Italtype

Su Amazon è in vendita un catalogo della Italtype del 1950. 124 pagine, 28x23, all’interno taglio a scaletta tipo rubrica.

Della Italtype è stato tramandato ben poco. Doveva trattarsi di una concessionaria italiana della Linotype. Dice la descrizione che i titolari dell’azienda erano i tecnici Barigazzi e Bonvini. Aveva sede a Milano e Roma. I licenziatari americani invidiavano i prodotti costruiti da questa fabbrica, e prima si appropriarono del “fantasioso meccanico Fugazza e poi un po’ gelosi riacquistarono l’intera Italtype”.

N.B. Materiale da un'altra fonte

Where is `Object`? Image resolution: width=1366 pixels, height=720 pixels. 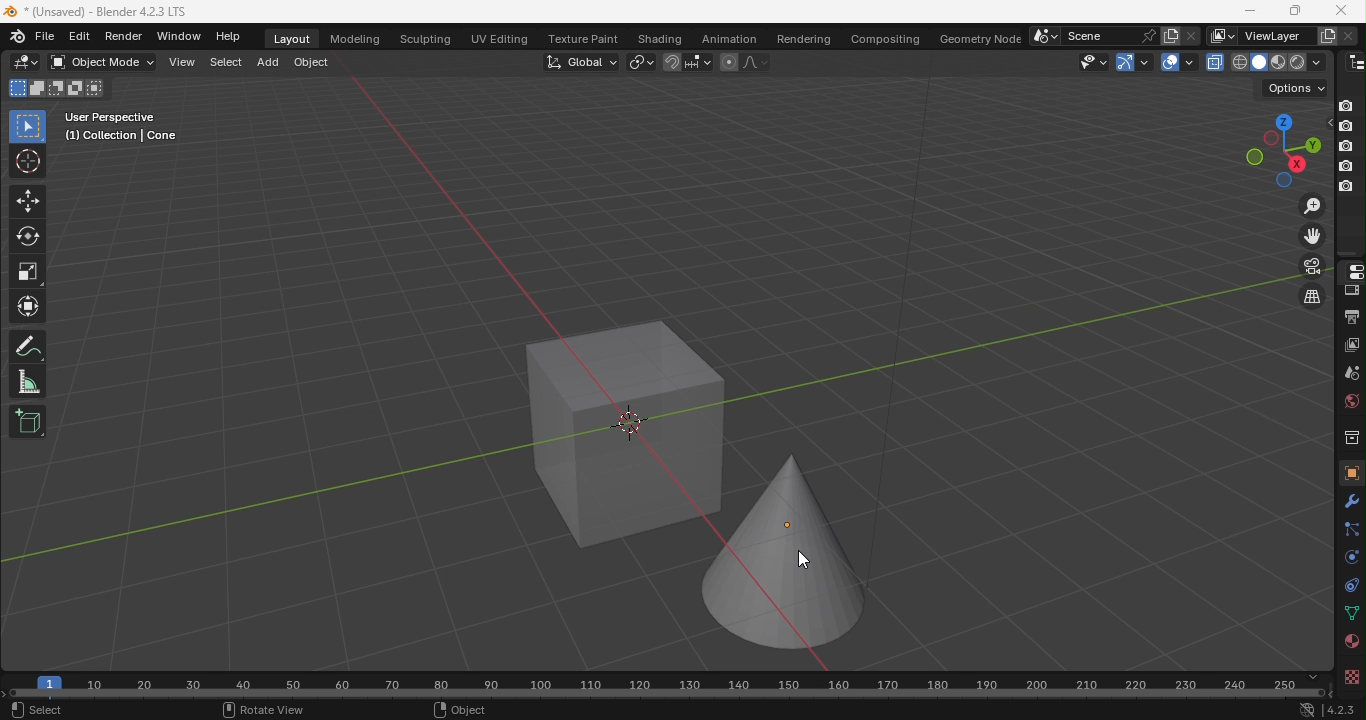
Object is located at coordinates (463, 711).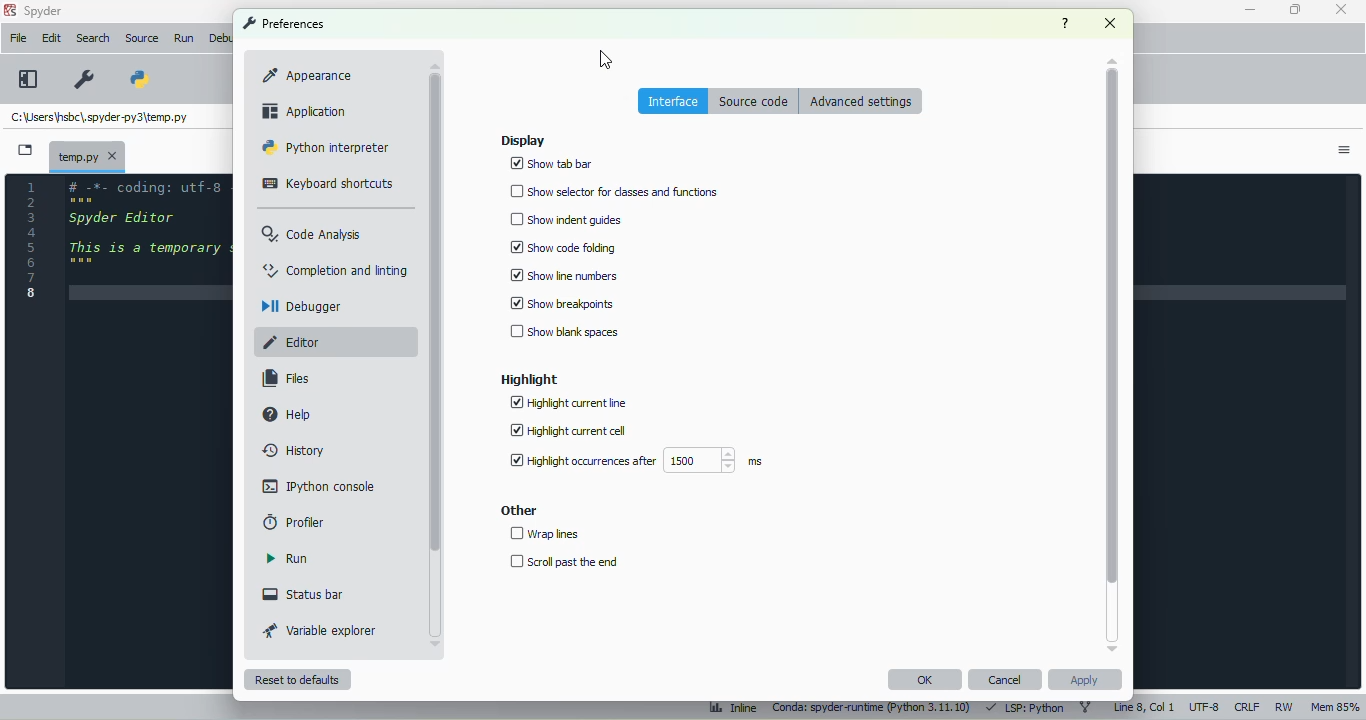 The image size is (1366, 720). I want to click on highlight current line, so click(570, 403).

Il catalogo illustrava tre modelli di Linotype e tutti i pezzi che la componevano. 

Un’altra copia dello stesso catalogo, ma danneggiata, è in vendita sullo stesso sito a prezzo inferiore.

Su Libreria Antiquaria Coenobium invece è in vendita a 60 euro un pieghevole di 8 facciate, sempre del 1950, con illustrazioni e note tecniche relative alla macchina tipografica Italtype. 

A marzo 2016 qualcuno a Teramo cedeva gratuitamente, “purché i beni siano salvati dalla rottamazione”, varie macchine tipografiche, tra cui una compofonditrice Italtype Alfa. Chissà che fine ha fatto. L’annuncio era comparso sul sito dell’Associazione Italiana Musei della Stampa e della Carta

Una Italtype Alfa è esposta nel Museo della Stampa Lodovico Pavoni di Artogne, in provincia di Brescia. Il museo è intitolato colui che per primo in Italia, nel 1821, fondò una scuola tipografica, dice il Borghista

Qualche foto di questo museo è stata pubblicata nel 2012 sul sito Un Sardo In Giro. Si vede qualche dettaglio della macchina Italtype, con le matrici allineate a formare la riga, e poi una platina, un tirabozze, un torchio e perfino una calcolatrice meccanica Olivetti (che stampava le cifre su un rotolo tipo scontrino). 

Il museo ha un sito web 1.0 senza fotografie, nel quale si fa partire la storia della scrittura dai graffiti sulla pietra: il museo è poco distante dal luogo dove sono state trovate le incisioni rupestri della Val Camonica, patrimonio dell’umanità dell’Unesco. Le più antiche risalgono all’ottavo millennio avanti Cristo, ai tempi della glaciazione di Wurm.

Vennero segnalate a partire del 1909 ad opera di un certo Walther Laeng, e fanno parte del Patrimonio dell’Umanità dal 1979.